1. All entries must contain nothing but Battlefront Miniatures.
7. National Tournament participants may not enter categories with components of their army considering those components will be unavailable during the day.

Most of the other rules suck, but those two pissed off pretty much everyone on both sides of the fence. The power gamers basically have to bring two armies, one to fight and one to show off. And anyone who, like me, mixes brands has just been auto-disqualified. My masterpiece is no longer a tournament-legal force. In a historical game. Without copyright restrictions.

And I was struggling to get that shit painted?

So, OK, BF is doing its level best to blow the Flames of War community to shreds. That's fine, I was getting bored, anyway. I need something new, and I need something wierd, damn it! I need gyrocopters and genetic super soldiers! I need airships, with pirates, and maybe aliens. Or deamons, those would work, too. I need to MAKE some shit, and get some real creativity flowing. I need wild parties with fancy people who don't take anything seriously, except for cool things that shouldn't be taken that way at all. I need some new music, too.

I need SteamPunk.

I've been resisting the siren call of hammered brass for a few years now. The whole SteamPunk thing just pulls in the best parts of damn near everything I've ever liked, and wraps it up in DIY coating of live action not role playing party time costume fun with live bands and Tesla coils. But I knew once I jumped I'd be in it up to my eyeballs. Well, the hell with it, I jumped. The basement is now full of brass and cogs and telescopes and toy guns and freaky monsters and all the horror, fantasy, leather, cyber, archaic mixed up nonsense that Mrs.
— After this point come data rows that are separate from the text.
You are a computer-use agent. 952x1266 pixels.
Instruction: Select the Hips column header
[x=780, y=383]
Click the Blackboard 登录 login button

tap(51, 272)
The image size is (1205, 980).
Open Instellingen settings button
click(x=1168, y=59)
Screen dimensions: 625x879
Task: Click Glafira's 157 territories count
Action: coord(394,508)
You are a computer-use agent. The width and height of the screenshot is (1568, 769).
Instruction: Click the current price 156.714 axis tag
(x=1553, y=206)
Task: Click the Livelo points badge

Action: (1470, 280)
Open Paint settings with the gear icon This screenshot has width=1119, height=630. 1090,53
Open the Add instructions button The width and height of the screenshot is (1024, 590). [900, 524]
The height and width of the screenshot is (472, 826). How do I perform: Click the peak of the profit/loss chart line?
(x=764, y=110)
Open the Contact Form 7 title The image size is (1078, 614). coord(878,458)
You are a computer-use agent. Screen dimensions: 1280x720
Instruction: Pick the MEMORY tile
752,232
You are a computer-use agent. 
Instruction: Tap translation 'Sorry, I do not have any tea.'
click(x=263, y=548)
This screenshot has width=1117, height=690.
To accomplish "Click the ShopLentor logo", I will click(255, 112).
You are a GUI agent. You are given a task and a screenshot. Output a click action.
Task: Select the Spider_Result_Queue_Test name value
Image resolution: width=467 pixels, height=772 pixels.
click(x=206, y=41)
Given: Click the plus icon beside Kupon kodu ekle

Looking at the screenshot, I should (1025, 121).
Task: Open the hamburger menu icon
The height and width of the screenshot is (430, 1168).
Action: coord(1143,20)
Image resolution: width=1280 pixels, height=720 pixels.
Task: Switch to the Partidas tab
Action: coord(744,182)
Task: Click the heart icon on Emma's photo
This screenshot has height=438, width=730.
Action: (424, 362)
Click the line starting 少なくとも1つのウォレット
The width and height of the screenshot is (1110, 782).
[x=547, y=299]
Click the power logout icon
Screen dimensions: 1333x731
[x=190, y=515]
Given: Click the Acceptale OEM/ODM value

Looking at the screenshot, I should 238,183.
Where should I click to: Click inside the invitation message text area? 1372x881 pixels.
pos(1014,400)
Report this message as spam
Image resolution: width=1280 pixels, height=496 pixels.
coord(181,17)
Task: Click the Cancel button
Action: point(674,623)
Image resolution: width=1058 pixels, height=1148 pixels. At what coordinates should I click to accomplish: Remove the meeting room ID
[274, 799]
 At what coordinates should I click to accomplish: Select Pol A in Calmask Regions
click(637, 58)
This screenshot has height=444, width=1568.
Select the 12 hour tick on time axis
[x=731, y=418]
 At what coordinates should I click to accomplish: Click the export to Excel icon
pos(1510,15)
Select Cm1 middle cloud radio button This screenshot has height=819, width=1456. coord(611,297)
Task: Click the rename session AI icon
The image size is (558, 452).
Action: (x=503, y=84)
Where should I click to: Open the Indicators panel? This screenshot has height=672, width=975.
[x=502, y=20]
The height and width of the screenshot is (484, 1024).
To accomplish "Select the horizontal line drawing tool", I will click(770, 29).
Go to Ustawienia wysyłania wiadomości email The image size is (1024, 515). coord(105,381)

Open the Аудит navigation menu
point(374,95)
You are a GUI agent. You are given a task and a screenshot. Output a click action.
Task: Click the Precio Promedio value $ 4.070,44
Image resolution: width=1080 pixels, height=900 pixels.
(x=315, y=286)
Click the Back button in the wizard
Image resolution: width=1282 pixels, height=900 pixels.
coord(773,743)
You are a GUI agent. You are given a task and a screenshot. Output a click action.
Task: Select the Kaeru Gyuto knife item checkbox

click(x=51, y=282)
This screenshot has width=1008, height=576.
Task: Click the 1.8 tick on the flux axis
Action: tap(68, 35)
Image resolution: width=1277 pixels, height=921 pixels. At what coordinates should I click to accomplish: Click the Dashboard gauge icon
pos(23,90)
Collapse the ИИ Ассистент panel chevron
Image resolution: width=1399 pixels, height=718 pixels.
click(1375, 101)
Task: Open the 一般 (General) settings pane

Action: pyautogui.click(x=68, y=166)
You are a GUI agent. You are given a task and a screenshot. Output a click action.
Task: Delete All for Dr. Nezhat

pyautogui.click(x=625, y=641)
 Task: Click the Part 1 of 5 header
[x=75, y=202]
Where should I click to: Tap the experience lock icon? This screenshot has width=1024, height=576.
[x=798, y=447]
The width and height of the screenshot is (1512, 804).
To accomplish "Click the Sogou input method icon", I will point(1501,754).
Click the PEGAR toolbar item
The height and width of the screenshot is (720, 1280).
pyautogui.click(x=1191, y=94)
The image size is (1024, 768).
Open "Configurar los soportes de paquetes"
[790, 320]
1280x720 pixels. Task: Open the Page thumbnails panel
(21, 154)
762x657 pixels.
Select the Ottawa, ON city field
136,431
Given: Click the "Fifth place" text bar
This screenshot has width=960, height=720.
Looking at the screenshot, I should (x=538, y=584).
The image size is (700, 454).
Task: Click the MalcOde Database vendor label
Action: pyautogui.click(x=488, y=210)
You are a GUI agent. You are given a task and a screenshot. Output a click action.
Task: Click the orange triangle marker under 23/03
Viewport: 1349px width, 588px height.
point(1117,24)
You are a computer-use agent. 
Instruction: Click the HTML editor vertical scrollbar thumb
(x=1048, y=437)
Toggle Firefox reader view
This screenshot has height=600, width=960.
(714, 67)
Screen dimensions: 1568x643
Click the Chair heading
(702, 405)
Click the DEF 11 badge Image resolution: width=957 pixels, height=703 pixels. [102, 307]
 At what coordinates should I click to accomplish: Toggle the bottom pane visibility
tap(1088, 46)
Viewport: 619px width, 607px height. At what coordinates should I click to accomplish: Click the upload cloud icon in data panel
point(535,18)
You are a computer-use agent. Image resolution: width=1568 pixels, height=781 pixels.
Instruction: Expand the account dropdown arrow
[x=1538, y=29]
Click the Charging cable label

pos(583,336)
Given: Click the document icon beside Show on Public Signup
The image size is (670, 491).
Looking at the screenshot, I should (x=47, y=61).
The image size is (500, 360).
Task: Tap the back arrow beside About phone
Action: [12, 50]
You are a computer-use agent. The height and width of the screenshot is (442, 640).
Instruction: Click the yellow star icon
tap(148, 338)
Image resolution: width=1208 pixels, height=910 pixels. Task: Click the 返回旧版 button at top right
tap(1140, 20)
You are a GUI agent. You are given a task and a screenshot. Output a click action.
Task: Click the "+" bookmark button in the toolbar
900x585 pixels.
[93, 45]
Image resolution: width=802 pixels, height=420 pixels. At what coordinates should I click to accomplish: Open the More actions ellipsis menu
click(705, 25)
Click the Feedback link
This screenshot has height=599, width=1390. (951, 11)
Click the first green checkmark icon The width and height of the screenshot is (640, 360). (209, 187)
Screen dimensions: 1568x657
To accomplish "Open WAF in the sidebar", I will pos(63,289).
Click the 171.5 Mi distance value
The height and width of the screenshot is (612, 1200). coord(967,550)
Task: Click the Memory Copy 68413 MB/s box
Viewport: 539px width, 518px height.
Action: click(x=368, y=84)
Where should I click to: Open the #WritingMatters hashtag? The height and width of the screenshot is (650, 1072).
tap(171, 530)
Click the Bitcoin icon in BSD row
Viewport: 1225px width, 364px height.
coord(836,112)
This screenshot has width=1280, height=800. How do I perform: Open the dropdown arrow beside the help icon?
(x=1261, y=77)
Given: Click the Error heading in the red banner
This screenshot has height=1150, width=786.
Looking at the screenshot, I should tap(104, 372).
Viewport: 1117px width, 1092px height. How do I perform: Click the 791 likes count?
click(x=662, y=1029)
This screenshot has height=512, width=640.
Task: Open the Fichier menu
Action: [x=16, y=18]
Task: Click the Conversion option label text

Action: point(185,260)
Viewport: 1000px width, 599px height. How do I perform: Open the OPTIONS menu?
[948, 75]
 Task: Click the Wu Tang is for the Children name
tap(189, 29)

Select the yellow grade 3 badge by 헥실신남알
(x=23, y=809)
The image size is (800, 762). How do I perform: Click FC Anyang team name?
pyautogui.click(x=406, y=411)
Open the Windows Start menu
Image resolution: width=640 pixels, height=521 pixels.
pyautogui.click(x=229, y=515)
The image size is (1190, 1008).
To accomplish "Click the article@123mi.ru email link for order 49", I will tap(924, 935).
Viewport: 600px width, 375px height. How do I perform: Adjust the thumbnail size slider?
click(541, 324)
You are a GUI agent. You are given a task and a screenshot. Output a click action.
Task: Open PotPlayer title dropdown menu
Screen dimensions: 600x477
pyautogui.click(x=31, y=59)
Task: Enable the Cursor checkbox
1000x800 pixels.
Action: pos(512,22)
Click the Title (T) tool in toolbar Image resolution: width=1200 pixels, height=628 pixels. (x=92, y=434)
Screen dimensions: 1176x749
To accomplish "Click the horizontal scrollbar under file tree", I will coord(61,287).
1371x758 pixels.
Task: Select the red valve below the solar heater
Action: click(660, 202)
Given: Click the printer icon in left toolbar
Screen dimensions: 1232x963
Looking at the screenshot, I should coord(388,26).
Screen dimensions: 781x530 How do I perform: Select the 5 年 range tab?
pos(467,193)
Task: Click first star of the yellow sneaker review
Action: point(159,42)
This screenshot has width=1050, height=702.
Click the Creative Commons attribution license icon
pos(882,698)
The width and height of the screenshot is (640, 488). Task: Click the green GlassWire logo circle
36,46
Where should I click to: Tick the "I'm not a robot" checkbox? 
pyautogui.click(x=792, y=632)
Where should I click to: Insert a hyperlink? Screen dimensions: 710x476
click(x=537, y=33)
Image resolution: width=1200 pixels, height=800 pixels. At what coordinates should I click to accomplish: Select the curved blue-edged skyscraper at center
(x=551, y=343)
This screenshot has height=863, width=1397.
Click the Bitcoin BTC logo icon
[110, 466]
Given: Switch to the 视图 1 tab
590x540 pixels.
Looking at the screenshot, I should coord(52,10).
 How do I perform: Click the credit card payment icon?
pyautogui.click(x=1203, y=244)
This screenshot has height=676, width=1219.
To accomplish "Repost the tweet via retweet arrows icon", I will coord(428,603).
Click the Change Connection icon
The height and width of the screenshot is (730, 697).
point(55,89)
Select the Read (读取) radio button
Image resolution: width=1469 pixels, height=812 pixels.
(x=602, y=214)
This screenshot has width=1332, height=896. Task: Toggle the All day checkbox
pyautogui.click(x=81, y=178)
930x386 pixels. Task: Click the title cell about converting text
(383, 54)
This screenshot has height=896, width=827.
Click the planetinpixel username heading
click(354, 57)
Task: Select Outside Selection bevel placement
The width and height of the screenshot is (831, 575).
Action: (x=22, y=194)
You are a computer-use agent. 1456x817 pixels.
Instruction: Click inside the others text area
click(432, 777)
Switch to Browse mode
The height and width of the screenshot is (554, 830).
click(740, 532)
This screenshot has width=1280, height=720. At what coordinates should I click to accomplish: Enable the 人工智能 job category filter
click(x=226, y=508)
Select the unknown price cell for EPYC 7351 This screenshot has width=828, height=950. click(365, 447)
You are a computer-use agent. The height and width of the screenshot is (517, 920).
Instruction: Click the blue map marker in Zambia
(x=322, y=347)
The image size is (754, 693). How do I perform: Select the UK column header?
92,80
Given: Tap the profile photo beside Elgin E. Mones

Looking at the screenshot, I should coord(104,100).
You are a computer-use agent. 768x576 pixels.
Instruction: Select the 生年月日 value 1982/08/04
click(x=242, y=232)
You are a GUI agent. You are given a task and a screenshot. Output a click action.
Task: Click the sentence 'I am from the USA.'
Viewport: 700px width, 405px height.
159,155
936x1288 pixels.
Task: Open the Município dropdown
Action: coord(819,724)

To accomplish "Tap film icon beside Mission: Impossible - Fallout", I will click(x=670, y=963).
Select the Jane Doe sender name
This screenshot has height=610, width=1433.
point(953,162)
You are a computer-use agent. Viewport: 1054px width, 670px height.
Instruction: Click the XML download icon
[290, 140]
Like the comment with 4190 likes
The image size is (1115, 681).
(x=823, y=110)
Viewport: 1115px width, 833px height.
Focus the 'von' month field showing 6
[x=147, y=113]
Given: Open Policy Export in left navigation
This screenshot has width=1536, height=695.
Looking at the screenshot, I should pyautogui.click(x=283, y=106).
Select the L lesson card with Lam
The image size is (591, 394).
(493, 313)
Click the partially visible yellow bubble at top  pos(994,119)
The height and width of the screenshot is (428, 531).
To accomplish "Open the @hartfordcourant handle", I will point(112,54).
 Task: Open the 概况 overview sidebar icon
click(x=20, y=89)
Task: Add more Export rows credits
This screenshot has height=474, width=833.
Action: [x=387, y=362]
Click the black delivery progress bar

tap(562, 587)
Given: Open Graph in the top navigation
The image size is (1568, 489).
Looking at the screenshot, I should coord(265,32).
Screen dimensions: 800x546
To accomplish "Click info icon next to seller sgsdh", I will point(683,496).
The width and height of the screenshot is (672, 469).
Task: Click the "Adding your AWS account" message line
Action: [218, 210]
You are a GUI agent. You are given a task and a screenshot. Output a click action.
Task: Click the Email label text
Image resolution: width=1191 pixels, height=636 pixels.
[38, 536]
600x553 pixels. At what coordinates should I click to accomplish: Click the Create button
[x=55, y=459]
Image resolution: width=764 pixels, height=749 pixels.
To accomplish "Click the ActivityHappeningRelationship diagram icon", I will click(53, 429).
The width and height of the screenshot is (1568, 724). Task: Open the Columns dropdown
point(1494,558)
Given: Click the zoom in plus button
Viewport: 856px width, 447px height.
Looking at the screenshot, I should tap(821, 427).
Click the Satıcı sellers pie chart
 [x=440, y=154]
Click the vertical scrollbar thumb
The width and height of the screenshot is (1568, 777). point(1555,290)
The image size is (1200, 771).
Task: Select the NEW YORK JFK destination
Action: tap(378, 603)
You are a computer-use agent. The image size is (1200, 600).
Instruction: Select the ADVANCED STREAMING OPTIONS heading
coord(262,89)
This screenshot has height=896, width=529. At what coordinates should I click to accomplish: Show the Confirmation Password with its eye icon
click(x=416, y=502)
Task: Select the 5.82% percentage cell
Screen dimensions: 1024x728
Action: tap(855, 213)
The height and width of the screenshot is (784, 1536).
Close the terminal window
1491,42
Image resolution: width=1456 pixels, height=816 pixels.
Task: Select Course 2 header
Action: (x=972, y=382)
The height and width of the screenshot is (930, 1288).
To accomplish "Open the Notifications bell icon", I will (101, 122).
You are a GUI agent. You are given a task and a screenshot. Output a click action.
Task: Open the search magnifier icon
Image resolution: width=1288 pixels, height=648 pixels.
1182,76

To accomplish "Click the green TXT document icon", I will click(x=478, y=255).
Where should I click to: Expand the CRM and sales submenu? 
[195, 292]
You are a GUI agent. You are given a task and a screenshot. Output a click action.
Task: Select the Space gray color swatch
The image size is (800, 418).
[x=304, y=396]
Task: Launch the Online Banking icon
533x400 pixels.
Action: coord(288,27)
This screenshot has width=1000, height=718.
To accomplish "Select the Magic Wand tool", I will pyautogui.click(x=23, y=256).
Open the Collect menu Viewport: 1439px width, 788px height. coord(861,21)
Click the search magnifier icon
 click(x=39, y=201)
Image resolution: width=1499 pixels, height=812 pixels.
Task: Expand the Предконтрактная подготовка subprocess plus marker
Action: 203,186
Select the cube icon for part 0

Utini and I have been collecting for years. The whole thing fits like a well-worn glove, probably because we've had our fingers in all the holes all along. We're finally just giving in, and putting all the pieces together. I mean, what umbrella but SteamPunk could cover Lovecraft, Pirates, and WWII all at the same time? (No, at least at this point I don't feel like sub-dividing out DieselPunk. Its just a continuum between Steam and Cyber, anyway.)

So the game table is covered in brass bits, monster specimens, gun parts, sticked up weirdness and all manner of shit from the thrift store. And it is beautiful. The creativity has flown like blood in the gutters of boredom. I have my new. And it's something old, that I've had all along. Its really very liberating -- damn near EVERYTHING I like fits, at least partially or with overlap, into SteamPunk, just as long as you define that term broadly enough.

Obviously, I'll be posting pics.

This does not mean the end of wargaming and miniature painting. But it does mean its going to take a back seat for a bit. I'll finish the paratroopers, and I'll finish my retroactive updates about them at some point. And I'll still be playing games, probably as much as I do now. Hell, we've got a Descent campaign starting in a week and a half! But there will also be pics up here for all the new crazyness.

Because new is good.
And Old New must be very good.

Monday, February 2, 2009

updates to come

I'm gonna start updating this thing again, I swear I am! Look, look, I made a list of minis I wanna buy, right over there to the right and down a bit!